De son vivant, M. Bernard Mosimi portait plusieurs chapeaux. Il ne portait que des chemises blanches et des pantalons noirs bien repassés. Il paraît qu'on appelle cela "style corbeau". Ce serait peut-être l'uniforme de son matanga au dire de certaines langues soucieuses de préserver une certaine hégémonie du défunt ou de marquer ce jour d'une empreinte inoubliable.
Un jour qu'il avait reçu à Bandundu sa belle-fille, Ma Jacky venue droit de Kinshasa. Cette dernière avait fait la lessive et exposé les couches et autres vêtements de sa bébé-fille au soleil. Quelle ne fut sa surprise de constater à son retour que tous les habits avaient été reversés dans un seau plein d'eau et de savon Omo, sous prétexte qu'ils étaient encore sales!

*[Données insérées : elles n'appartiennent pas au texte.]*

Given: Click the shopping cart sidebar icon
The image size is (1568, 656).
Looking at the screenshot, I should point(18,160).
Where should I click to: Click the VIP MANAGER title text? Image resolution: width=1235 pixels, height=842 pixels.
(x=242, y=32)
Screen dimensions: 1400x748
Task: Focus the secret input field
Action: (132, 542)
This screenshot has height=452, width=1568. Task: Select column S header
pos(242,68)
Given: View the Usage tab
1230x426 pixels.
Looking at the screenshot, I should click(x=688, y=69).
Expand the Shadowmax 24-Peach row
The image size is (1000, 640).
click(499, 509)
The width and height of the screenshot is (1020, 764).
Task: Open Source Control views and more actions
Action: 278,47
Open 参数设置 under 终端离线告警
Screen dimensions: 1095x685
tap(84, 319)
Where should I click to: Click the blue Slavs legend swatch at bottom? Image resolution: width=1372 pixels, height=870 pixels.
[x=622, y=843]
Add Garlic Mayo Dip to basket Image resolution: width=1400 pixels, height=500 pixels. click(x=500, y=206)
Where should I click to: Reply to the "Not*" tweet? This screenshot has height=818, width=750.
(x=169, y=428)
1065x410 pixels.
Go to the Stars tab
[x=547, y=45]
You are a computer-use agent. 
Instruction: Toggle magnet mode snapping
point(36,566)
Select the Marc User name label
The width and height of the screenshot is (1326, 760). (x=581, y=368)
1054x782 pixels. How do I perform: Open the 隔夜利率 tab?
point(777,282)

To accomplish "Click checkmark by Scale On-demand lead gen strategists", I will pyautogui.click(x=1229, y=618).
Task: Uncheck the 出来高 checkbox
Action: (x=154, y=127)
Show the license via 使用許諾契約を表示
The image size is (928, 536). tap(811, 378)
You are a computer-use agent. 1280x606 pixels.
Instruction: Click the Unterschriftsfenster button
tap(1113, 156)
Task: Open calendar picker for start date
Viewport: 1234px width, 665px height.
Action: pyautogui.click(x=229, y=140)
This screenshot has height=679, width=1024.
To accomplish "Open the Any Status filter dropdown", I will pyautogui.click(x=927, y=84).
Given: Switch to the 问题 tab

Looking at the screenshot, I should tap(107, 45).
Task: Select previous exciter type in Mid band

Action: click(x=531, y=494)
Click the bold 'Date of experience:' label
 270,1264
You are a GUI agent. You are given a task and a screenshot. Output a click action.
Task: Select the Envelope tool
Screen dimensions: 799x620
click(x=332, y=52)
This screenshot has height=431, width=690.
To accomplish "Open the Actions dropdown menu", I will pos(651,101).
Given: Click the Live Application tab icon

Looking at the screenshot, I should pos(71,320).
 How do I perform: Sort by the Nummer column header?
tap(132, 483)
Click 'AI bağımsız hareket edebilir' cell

Homme plein d'humour et de rigueur, il a élevé ses enfants dans une stricte discipline. Son métier de surveillant le suivait partout, même à la maison. Il posait des principes du genre: "Moi, je ne conduis un enfant qu'une seule fois sur le chemin de l'école, le jour où je le fais inscrire". A comprendre comme suit: "Si tu échoues, tu te débrouilleras seul(e) pour te trouver une école et retrouver le chemin de la maison".
Chez lui, à la maison, il plaçait une barrière à partir de 18 heures, un morceau de bois ou un bâton qui assurait la discipline de la maison. Cela signifiait que ceux qui étaient dans la concession ne sortiraient plus et que ceux qui étaient dehors resteraient dehors.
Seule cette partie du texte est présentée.